Stored rows »
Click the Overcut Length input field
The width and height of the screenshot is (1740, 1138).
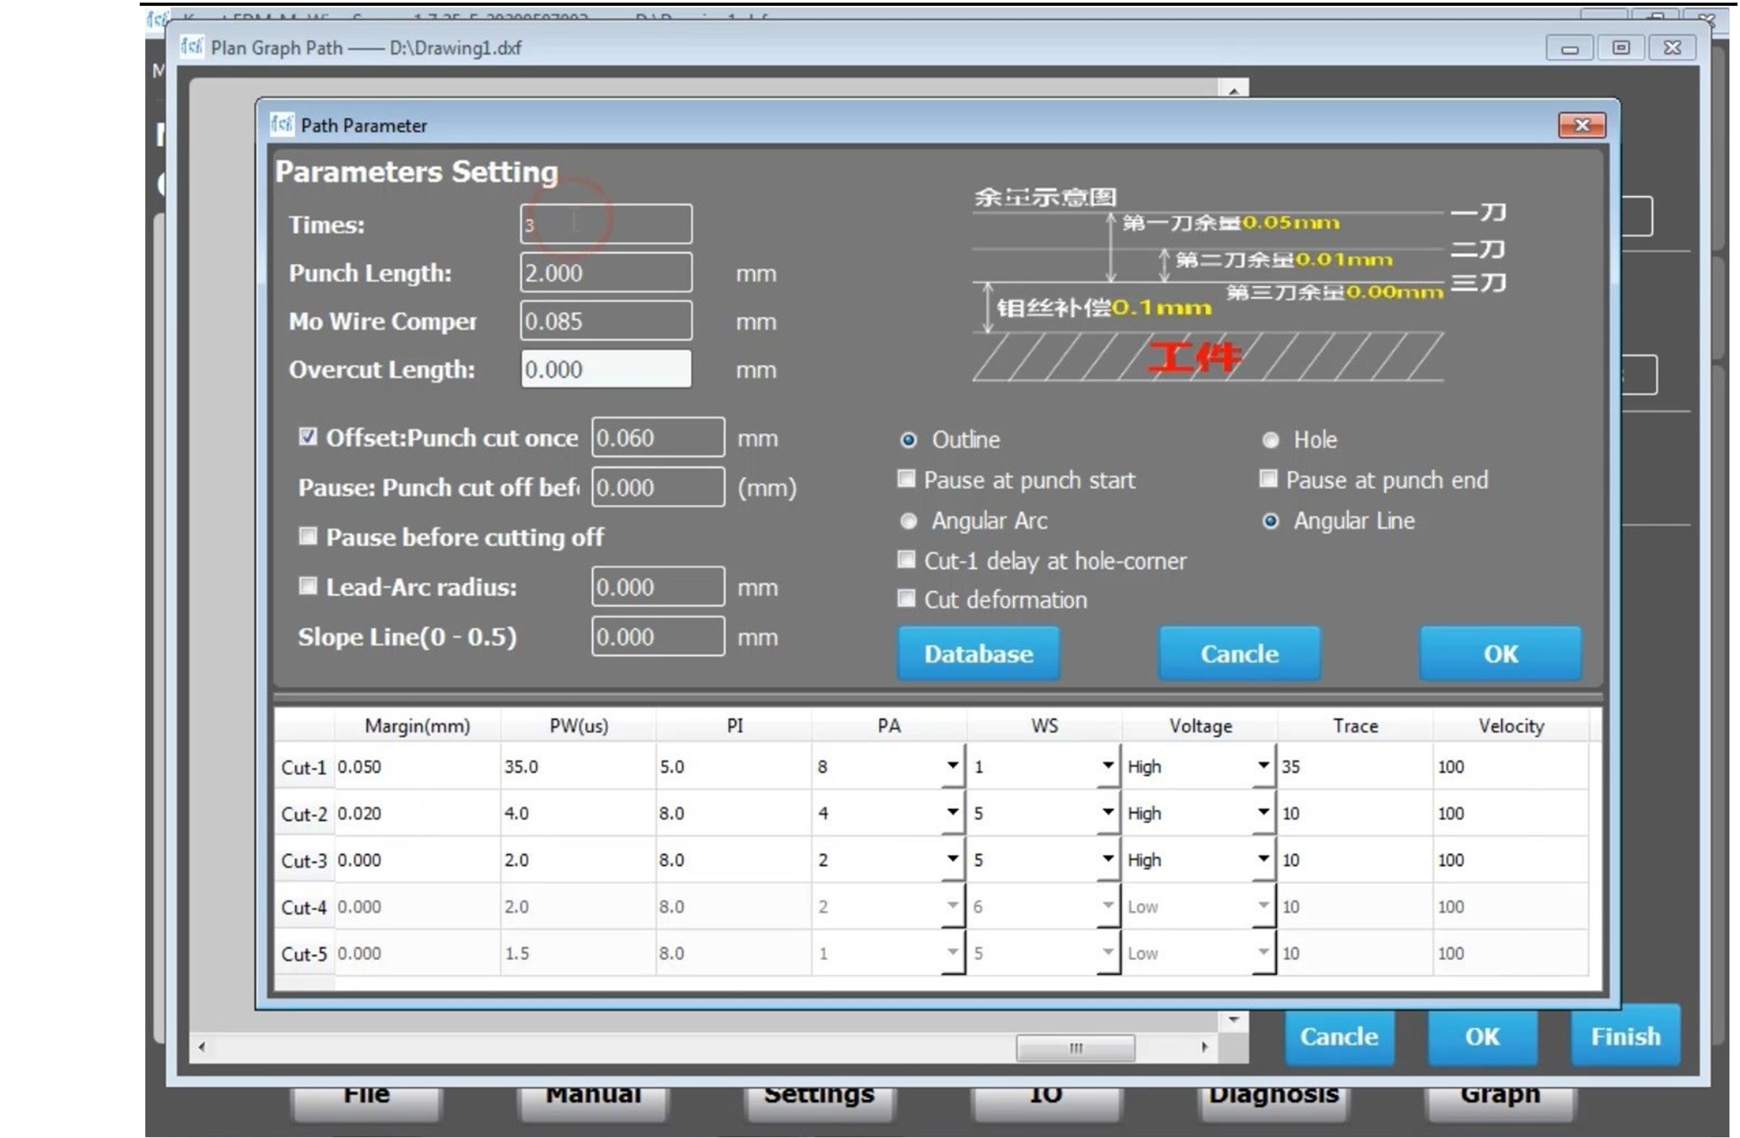pos(605,369)
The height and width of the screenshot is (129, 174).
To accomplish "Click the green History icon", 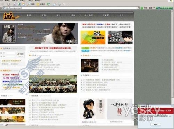I will tap(48, 4).
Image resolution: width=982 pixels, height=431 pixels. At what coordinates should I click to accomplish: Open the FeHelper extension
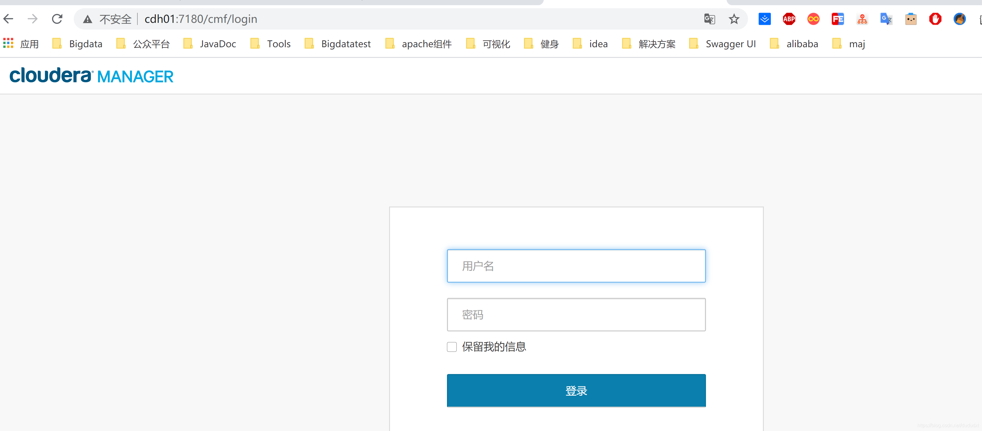[837, 19]
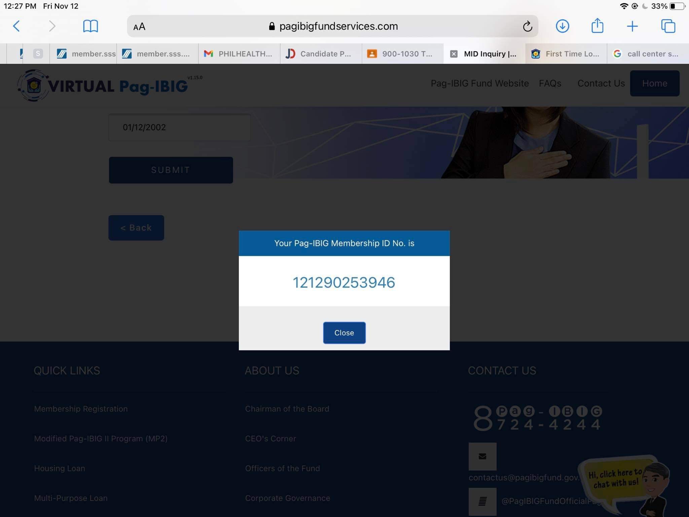The height and width of the screenshot is (517, 689).
Task: Open the AA reader settings menu
Action: coord(139,27)
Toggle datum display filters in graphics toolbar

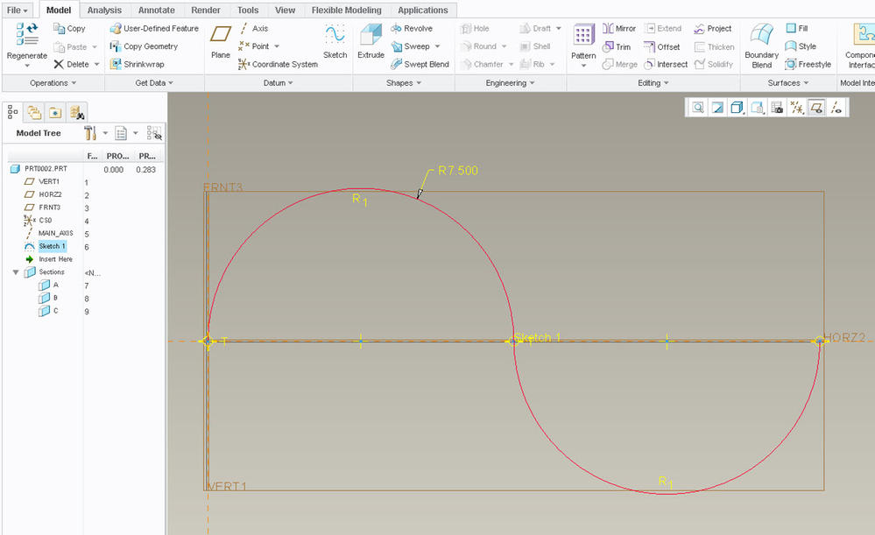pyautogui.click(x=797, y=107)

Written task » Copy out every line in the listing above that contains the word "Open", and treat uppercase and lowercase letters as different.

Full answer »
Image resolution: width=982 pixels, height=431 pixels. At what coordinates should I click to accomplish: Open the FeHelper extension
Task: Open the AA reader settings menu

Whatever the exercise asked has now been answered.